What attempts have been made to inhibit this problem?
Masking and social distancing have been the primary means that public health authorities have sought to reduce the spread of COVID-19. However, some projects in public setting buildings involve the improvement of air exchanges via filtration.
What is the primary way the pathogen is spread?
The most contagious scenario is in closed quarters where people talk, breathe, or cough near someone else. In fact, according to the recent study, most people emit >100 times smaller aerosols (< μm) during these interactions.
What about vaccination?
Well, most of the world isn’t vaccinated, and frankly, it was never reasonable that the World Health Organization and other pandemic preparation and response teams to think that 70%+ of the world could be vaccinated within a year or two—it is just unreasonable and hints of removed elites that don’t understand how the world works.
In fact, vaccine hesitancy continues to be a big problem, especially in cultures where Western medicine isn’t trusted. Moreover, Western governments have made profound mistakes in positioning the vaccine as a cure. It is not—rather, it could be a useful measure, such as an influenza shot on an annual basis.
But importantly, the influenza shot doesn’t stop all people from becoming infected with the flu, just like the current crop of COVID-19 vaccines don’t work too well after several months. Vaccine effectiveness wanes, and boosters are required. Yet, what are the long-term consequences of this regimen? We do not know yet.
Vaccination is an important strategy to reduce hospitalization and death, but it doesn’t stop viral transmission, especially after several months.
What is causing viral strain mutation?
There are different causes. First, the coronavirus pathogen itself is known to mutate—that’s a given. But some believe that the lack of universal vaccination creates reservoirs for mutation. Yet, that mutation would happen anyway! Other scientists, such as Geert Vanden Bossche, believe that the act of mass vaccination in the pandemic itself triggers the conditions for further mutation. There are no studies that prove one argument over the other conclusively.

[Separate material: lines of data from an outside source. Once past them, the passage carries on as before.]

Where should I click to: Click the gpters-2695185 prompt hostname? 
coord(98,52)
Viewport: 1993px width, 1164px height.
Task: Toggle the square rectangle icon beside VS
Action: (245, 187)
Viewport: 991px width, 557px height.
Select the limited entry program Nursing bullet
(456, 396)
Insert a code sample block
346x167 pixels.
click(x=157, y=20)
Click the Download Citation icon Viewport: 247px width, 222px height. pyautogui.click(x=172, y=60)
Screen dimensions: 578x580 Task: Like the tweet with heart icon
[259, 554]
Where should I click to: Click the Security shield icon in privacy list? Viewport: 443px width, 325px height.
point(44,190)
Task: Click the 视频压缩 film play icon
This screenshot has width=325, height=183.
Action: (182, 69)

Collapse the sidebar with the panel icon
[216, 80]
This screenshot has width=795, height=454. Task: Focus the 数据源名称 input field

What is the pressing need?
The reality is that a highly contagious virus has caused over 5 million deaths and 200 million or more infections, thus the need for a way to develop measures to slow down the transmission of infection associated with SARS-CoV-2.
Why did the researchers in this study focus on the oral cavity?
Because that is where the primary site of viral replication occurs.
What did the researchers do?
They sought to “advance a novel concept of debulking virus in the oral activity with virus-tapping proteins CTB-ACE2 expressed in chloroplasts to develop clinical-grade plant material to meet FDA requirements.
What is the investigational product?
Chewing gum (2 g) containing plant cells expressed CTB-ACE2 up to 17 mg ACE/g dry weight (11.7% leaf protein). This investigational product has physical characteristics as well as the taste and flavor like standard chewing gum products. The authors report “no protein was lost during gum compression.”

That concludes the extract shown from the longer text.